------ Task material
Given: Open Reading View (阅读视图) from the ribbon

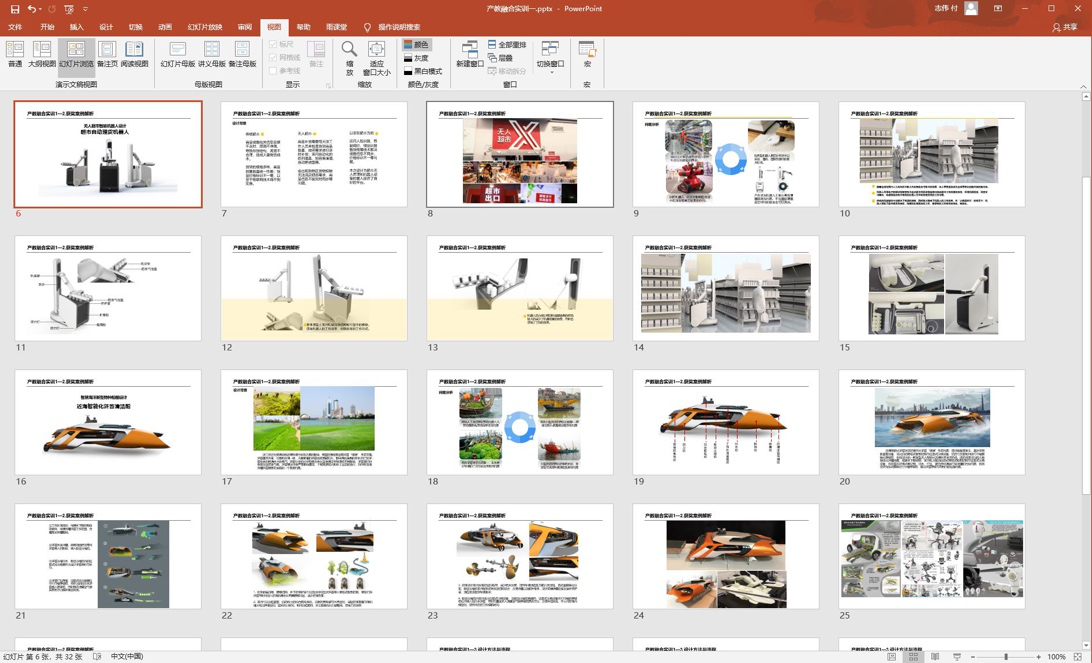Looking at the screenshot, I should [134, 54].
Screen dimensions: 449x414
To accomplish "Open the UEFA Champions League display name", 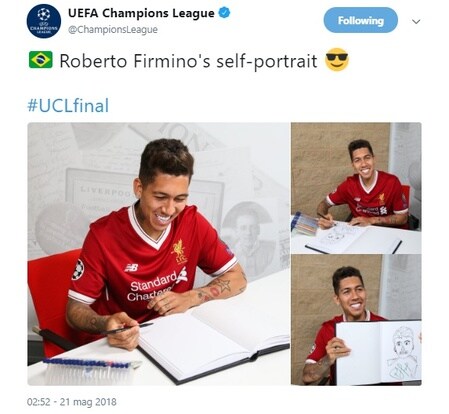I will pos(141,13).
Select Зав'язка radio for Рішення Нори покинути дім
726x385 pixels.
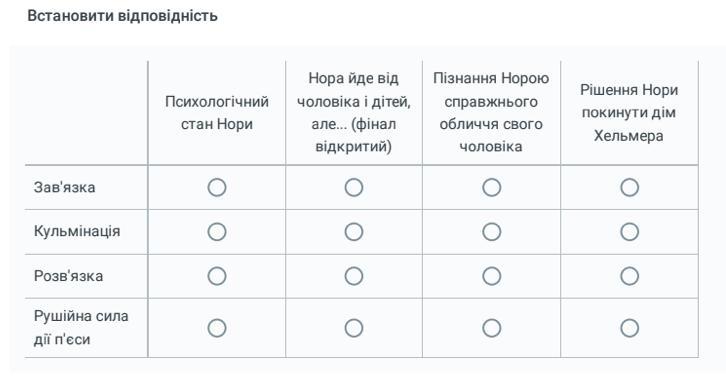629,187
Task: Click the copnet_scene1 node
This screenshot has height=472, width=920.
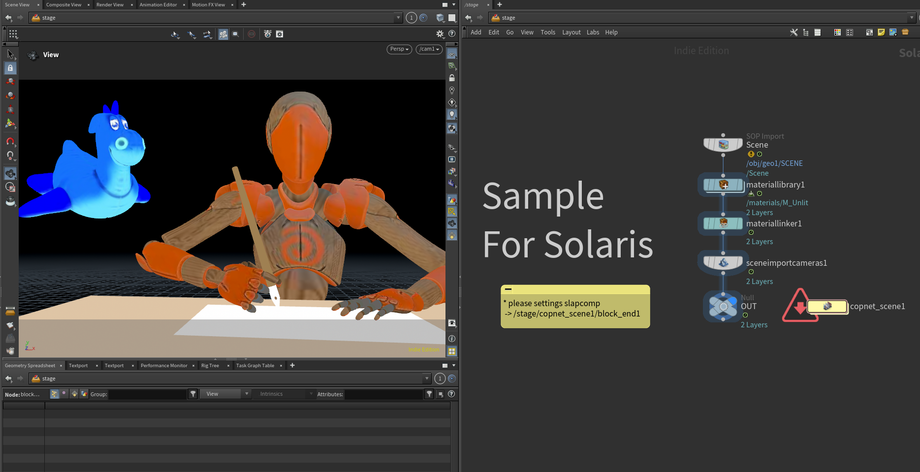Action: [x=826, y=307]
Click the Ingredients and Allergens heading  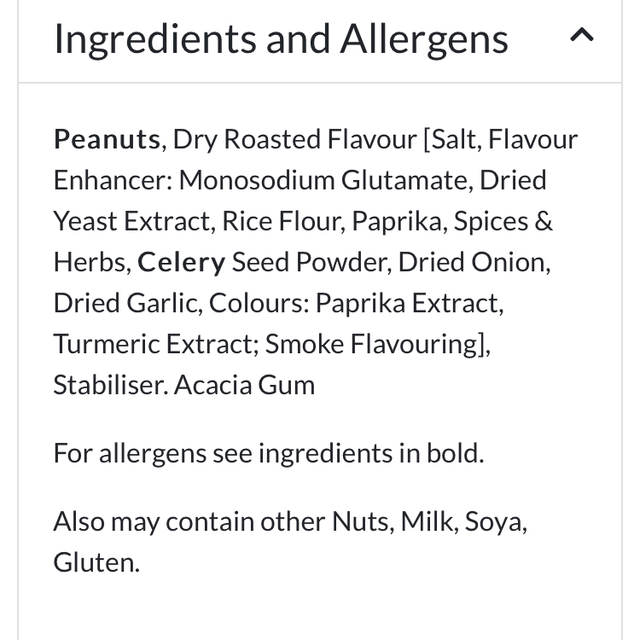click(x=281, y=39)
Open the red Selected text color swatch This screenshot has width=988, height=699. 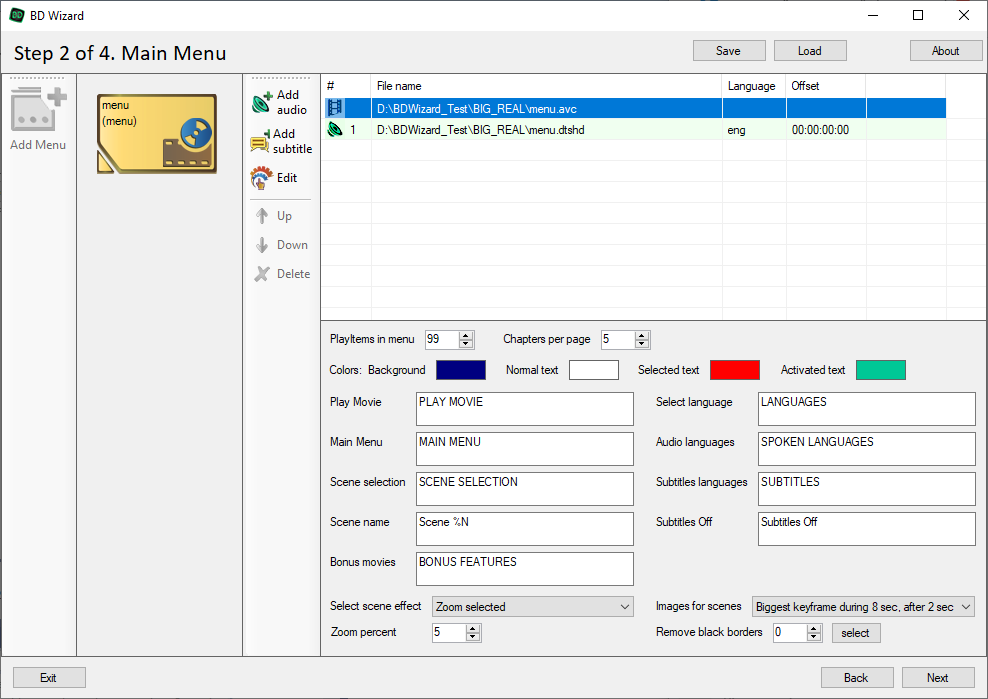[734, 370]
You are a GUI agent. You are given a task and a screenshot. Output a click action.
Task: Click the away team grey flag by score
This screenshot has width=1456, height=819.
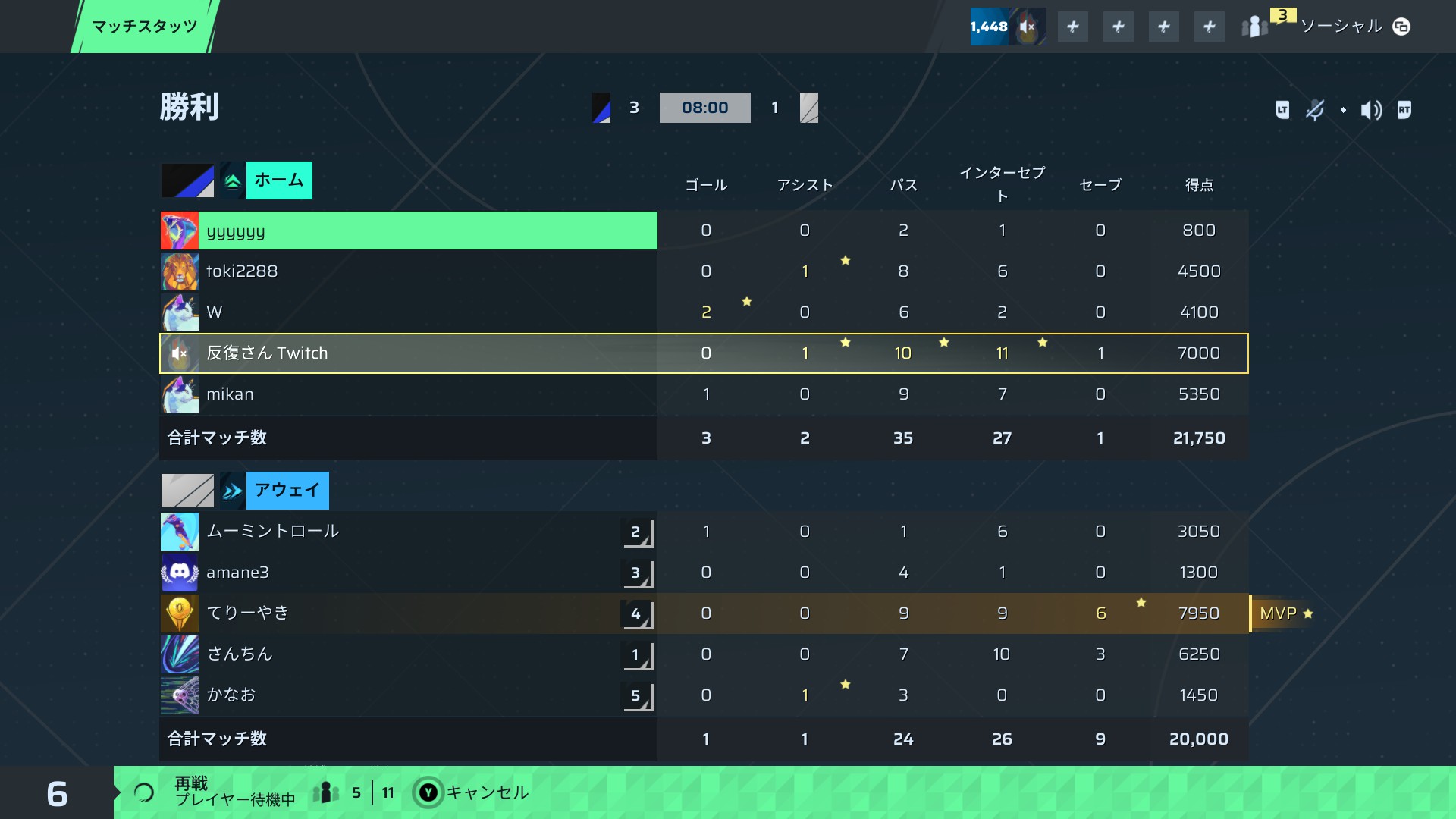809,108
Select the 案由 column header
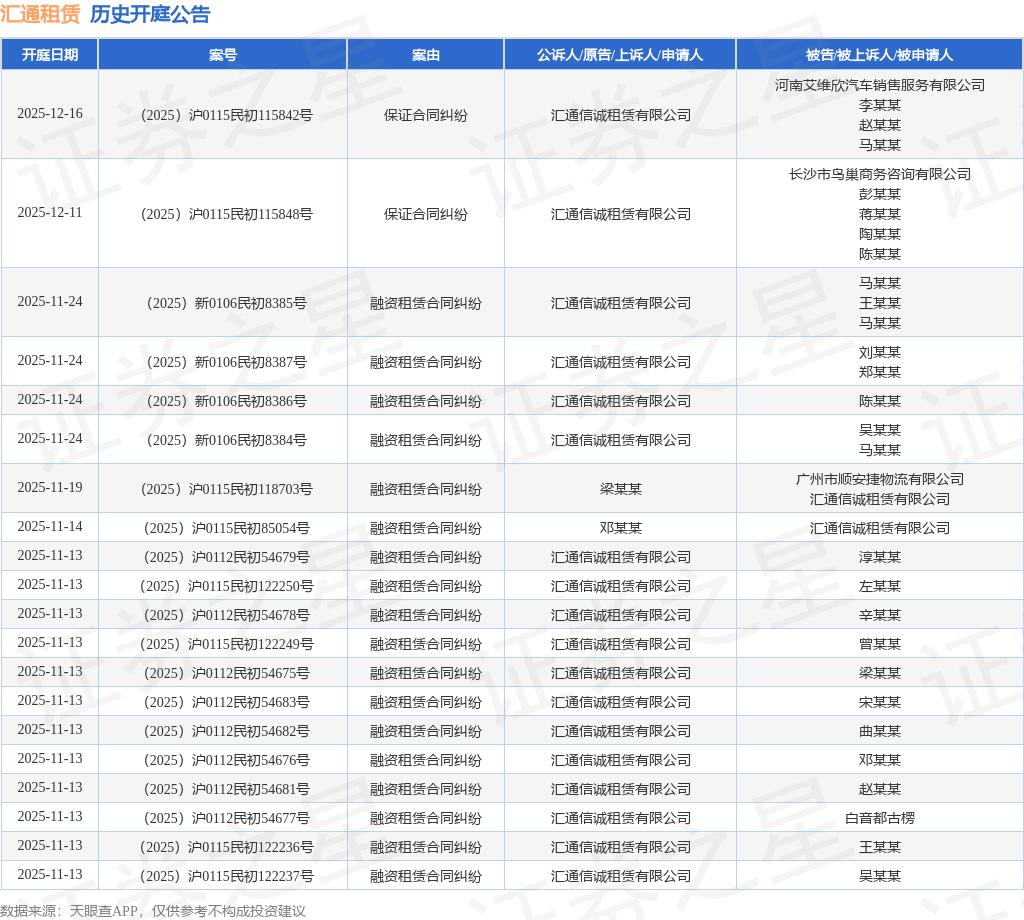This screenshot has width=1024, height=920. [x=425, y=55]
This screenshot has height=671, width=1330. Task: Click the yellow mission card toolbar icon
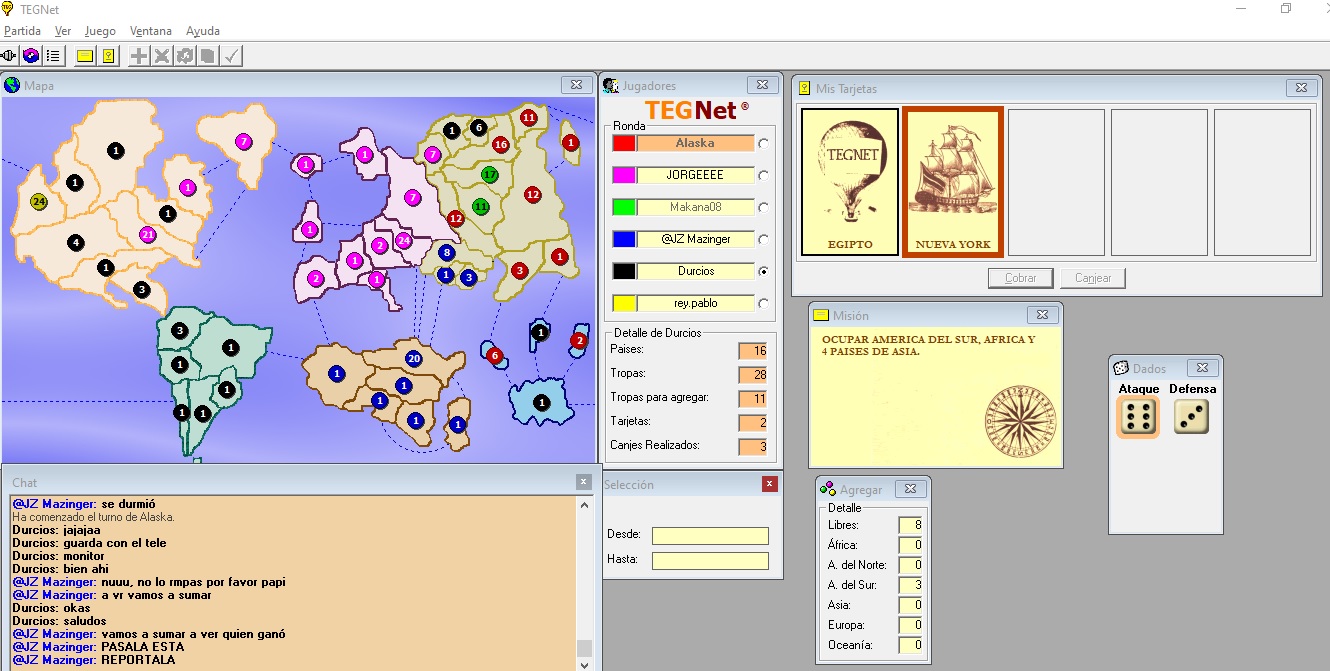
------------
Your goal
The answer must be an exact copy of the lines from the one containing "Select the 案由 column header" through the last line of the records, and nothing else. Pictures do not belong in it.

Result for this task
Select the 案由 column header
This screenshot has width=1024, height=920. [x=425, y=55]
This screenshot has height=671, width=1330. Task: Click the yellow mission card toolbar icon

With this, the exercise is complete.